Trusts and foundation law
The series of changes to the Trust Funds Law and the Foundations Law relate to strengthening the rights of legal jurisdiction of the Centre’s courts over the management of trust funds and institutions in the Centre, and excluding foreign court procedures.
These amendments are, in essence, what is known in the sector as protective measures to ensure that the provisions and requirements of the Center’s law in this regard are not circumvented by foreign courts or parties that do not wish to submit to the jurisdiction of the Center’s courts in adjudicating matters related to the Centre’s trust funds and institutions. The changes to the Enterprise Act are intended to expand the role of registered agents to allow them to coordinate with the Registrar of Companies to provide certain compliance duties on behalf of the enterprise (as is already permitted for corporate service providers under the Centre’s specific regulations for companies and family offices).

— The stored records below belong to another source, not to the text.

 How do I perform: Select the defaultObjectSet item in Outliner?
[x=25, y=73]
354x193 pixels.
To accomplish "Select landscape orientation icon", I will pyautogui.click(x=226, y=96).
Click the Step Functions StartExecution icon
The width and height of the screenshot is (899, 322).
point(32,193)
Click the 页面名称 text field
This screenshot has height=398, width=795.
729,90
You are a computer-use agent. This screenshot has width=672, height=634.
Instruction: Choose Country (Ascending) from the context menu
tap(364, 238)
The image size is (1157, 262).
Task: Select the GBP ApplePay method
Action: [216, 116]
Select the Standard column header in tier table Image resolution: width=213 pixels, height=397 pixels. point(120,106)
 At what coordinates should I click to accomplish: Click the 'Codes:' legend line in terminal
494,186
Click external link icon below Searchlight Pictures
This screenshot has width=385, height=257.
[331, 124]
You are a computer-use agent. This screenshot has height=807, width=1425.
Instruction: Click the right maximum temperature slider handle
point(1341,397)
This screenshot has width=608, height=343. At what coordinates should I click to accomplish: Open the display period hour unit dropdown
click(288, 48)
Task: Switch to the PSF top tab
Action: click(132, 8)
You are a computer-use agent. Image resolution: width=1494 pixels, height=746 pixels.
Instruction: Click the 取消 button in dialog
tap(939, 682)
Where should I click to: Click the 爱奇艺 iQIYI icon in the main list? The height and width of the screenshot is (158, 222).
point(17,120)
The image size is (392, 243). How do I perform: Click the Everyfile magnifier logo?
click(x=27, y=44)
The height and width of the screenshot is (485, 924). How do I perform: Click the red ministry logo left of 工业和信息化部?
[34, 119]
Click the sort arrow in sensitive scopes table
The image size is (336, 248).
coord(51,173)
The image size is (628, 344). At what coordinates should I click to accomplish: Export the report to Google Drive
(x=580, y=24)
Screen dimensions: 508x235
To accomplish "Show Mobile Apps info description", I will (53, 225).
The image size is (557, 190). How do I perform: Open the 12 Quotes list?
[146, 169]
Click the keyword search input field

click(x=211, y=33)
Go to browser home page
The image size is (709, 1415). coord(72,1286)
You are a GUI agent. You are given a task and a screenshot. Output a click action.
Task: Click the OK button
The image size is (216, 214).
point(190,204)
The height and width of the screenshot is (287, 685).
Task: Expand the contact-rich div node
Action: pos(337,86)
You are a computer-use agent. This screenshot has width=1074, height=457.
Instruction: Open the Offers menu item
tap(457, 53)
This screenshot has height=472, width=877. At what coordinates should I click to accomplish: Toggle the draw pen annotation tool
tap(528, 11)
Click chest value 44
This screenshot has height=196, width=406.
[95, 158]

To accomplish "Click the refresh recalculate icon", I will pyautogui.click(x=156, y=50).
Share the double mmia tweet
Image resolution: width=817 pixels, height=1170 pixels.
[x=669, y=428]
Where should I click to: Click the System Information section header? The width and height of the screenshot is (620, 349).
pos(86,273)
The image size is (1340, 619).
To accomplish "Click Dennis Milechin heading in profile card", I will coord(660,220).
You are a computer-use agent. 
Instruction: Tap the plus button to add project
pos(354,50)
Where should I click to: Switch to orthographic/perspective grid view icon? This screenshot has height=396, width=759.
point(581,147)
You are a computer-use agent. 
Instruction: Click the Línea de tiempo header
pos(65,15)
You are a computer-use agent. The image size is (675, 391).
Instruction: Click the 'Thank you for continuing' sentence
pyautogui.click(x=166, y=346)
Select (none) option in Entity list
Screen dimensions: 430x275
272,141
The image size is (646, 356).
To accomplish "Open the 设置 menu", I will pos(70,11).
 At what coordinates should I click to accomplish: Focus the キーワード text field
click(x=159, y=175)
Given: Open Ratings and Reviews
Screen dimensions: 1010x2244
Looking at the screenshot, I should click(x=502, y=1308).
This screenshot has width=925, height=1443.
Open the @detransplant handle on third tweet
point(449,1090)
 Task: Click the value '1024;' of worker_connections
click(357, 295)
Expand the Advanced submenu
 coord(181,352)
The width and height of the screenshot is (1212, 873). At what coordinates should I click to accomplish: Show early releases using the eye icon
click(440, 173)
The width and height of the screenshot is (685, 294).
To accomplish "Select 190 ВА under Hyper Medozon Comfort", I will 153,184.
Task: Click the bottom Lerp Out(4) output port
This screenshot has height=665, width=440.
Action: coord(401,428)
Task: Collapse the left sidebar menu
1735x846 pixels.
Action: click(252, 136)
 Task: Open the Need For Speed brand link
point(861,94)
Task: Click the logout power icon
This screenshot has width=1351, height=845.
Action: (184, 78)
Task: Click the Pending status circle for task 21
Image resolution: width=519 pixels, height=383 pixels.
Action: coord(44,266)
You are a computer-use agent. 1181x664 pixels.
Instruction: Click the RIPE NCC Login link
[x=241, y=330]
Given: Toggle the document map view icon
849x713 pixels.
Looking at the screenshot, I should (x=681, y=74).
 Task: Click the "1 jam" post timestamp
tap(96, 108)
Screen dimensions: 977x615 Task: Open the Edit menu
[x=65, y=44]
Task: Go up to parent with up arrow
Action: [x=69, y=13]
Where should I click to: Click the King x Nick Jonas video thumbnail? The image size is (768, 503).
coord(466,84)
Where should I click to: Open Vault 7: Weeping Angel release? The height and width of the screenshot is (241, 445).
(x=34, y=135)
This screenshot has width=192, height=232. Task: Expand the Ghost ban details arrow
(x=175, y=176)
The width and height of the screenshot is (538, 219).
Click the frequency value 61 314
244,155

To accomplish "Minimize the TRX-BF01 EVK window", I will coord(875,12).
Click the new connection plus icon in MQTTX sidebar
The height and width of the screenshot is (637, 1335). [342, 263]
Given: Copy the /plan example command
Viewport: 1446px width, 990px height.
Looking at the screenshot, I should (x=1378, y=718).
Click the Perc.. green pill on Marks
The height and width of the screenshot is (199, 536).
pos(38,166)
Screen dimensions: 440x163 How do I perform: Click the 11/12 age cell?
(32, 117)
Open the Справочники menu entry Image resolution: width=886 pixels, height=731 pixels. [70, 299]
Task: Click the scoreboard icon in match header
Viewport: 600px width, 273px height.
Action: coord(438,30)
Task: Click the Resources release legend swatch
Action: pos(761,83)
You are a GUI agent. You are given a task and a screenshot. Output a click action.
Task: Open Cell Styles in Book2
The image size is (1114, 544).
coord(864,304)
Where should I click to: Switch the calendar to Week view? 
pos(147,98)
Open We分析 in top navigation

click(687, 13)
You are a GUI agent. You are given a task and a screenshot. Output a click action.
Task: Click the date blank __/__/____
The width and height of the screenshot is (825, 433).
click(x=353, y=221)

Operation and operational regulations
The amendments to the Employment Law relate to the requirements of the OECD regarding the retention of records following the liquidation of an enterprise and to update the definition of “confidential communications”. The latter is now limited to communications arising from the provision of professional legal advice or from the lawyer-client relationship, removing the phrase “or any other similar relationship”, which the OECD considered too broad and broad.
Amendments have also recently been made to the operational regulations to give the Registrar of Companies specific powers to deal with cafés and restaurants that operate until late at night and may cause inconvenience to other tenants as a result of noise or other socially inappropriate behaviour.